■ Quoted passage ■
* * * * *

On the original version the program is using 683blocks and 768 threads per block.
With your modification it is using 32x15=480 and 768 thread/block
However the number of thread is 524288, which in my opininon in the reason why I get
"the does not validate on cpu" and why 683 got chosen, since it is just thread/thread_per_block
This gives me around 36MHash/s
Yes, your numbers are correct, though it is not as simple as dividing the number of total threads by desired threads per block. Not all of the 524288 threads can be executed simultaneously; max resident threads for 3.x-5.x devices is 2048/SM (10240 on 750 Ti for example). However, they can be
scheduled, and are processed once resources become available as previous tasks complete.
I have the feeling it is faster because it throws away a lot of things...

* * * * *

■ Data extract ■
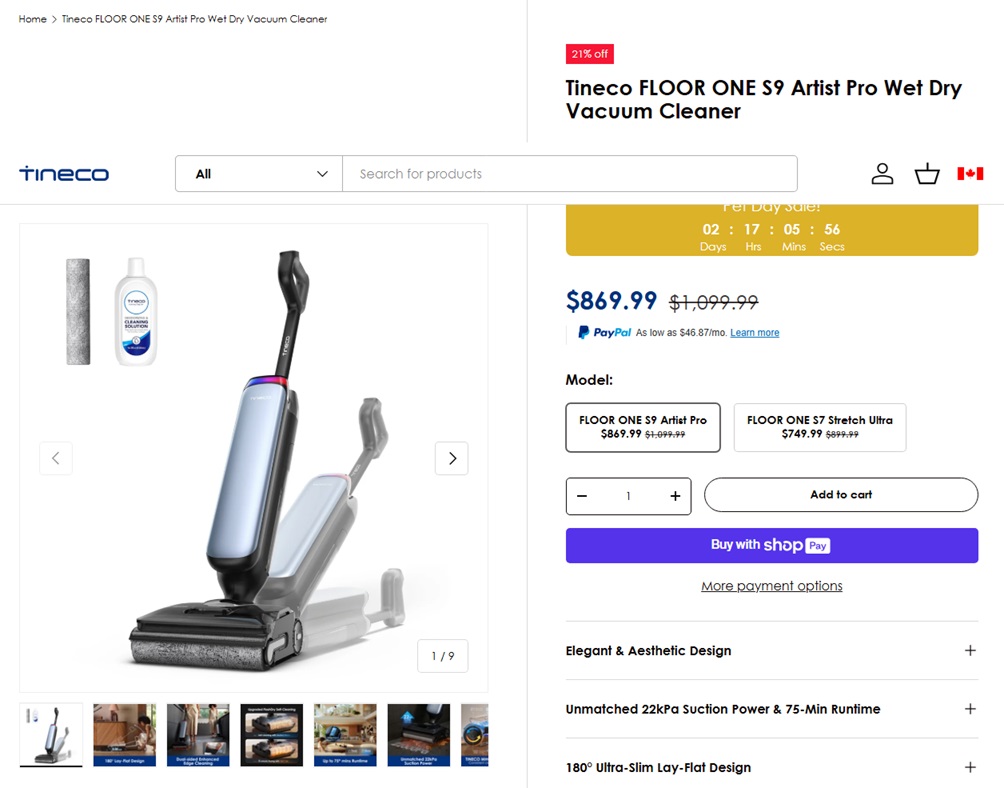Click Buy with Shop Pay button
Viewport: 1004px width, 788px height.
coord(771,545)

* * * * *

■ Set task 1 ■
According to the forum thread on CUDA block sizes, how many blocks and how many threads per block does the original version use?
■ Set task 2 ■
Pick up the forum thread on CUDA block sizes after its final sentence and write a short continuation.
The listing comes from a separate source.

■ Exercise result 1 ■
683 blocks and 768 threads per block.

■ Exercise result 2 ■
This is indeed what happens when you get the "does not validate" error. The CPU tries to recreate the hash one last time before submitting it as proof, and it gets dropped if it fails validation. Work in this case is simply trashed. I have not finished instrumenting the code fully to provide exact details. What I do have is verification from pools through higher reported hashrate (calculated from rate of valid shares) and in particular a correlated increase in valid share counts.
Would be interesting to have Christian opinion on that.
In there a way to decrease the number of thread ? (assuming it works) ?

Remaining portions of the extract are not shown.